「で、でも、涼雅くんはそれでいいの…?」
先ほどから涼雅くんに任せる趣旨の発言をしている気がする。
「涼雅も特殊だから。
ああ見えて女のことが嫌いなんだよ」
「どうして…?」
私と話す限り、女の人が嫌いというオーラなどは出ていない気がする。
そもそも私は女として見られていないのだろうけれど。
「柔らかく言えば、母親に乱暴されていたんだ。それで涼雅は仕返しするかのように、逆に女を乱暴に扱ってる」
私の知らなかった涼雅くんの過去が語られる。
神田くんだけでなく、涼雅くんもまた重いものを抱えていた。
「もちろん騙して利用するために最後の最後までそれを隠すけど、そんなことしたって何も意味ないのに。本人に返さないと」
ゾクッとした。
不思議そうな顔をする神田くんだったけれど。
その“本人”とは涼雅くんの母親だけでなく、神田くんのお母さんを殺した相手にも言っているような気がして。
だって彼のお母さんを殺した犯人は、まだこの世界で悠々と生きている可能性だって高い。

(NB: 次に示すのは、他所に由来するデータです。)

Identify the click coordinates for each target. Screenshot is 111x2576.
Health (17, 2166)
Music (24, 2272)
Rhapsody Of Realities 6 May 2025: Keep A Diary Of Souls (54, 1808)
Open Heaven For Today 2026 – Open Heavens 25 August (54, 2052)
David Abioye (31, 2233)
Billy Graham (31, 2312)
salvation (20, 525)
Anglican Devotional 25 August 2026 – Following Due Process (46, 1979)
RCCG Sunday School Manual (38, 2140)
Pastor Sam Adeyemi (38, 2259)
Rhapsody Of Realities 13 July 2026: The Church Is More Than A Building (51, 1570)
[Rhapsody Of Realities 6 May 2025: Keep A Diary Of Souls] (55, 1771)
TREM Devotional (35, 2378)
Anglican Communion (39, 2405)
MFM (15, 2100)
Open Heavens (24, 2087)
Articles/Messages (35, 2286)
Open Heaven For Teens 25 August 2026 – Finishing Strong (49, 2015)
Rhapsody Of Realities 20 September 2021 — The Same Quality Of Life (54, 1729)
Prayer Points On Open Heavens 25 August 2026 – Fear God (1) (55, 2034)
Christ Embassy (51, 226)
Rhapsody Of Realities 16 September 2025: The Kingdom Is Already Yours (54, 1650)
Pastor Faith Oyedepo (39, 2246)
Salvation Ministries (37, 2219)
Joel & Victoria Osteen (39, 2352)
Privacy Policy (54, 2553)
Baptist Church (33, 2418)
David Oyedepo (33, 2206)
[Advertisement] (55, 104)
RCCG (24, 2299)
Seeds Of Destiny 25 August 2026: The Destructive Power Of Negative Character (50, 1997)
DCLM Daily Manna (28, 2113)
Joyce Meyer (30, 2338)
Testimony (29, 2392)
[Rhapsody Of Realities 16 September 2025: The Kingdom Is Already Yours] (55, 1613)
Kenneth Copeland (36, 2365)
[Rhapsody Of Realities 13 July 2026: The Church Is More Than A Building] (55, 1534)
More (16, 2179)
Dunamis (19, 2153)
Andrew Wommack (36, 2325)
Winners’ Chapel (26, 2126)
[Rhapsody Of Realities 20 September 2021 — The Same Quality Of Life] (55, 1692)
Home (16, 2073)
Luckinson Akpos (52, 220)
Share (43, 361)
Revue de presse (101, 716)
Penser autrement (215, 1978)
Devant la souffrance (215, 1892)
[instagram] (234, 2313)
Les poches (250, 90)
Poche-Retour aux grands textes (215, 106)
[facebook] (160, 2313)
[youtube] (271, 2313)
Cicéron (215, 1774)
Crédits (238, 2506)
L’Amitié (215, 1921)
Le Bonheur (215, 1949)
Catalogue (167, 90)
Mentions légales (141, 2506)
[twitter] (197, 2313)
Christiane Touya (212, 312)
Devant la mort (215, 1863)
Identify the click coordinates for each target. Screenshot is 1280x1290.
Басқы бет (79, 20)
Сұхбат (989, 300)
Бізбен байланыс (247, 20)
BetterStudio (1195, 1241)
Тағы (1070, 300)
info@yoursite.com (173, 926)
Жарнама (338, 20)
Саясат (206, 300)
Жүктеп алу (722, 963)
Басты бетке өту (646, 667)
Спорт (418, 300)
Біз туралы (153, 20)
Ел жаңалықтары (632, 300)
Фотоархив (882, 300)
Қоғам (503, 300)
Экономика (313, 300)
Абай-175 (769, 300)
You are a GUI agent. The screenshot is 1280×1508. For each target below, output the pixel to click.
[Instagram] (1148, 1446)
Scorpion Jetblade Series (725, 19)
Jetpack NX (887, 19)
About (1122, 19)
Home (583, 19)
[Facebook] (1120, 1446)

神田くんも涼雅くんも、私なんかが容易に想像できない、そんな暗い闇の中で生きている。
「……父さんから、何か聞いた?」
私の反応を見て、何か感づいたのだろうか。
不意にそんなことを聞いてきた。
「あ、いや…」
何と答えるのが正しいのだろうか。
それがわからなくて、余計にしどろもどろしてしまう私。
「母さんのこと、とか」
ピンポイントな質問。
本当は全部わかっているんじゃないかと思うほど。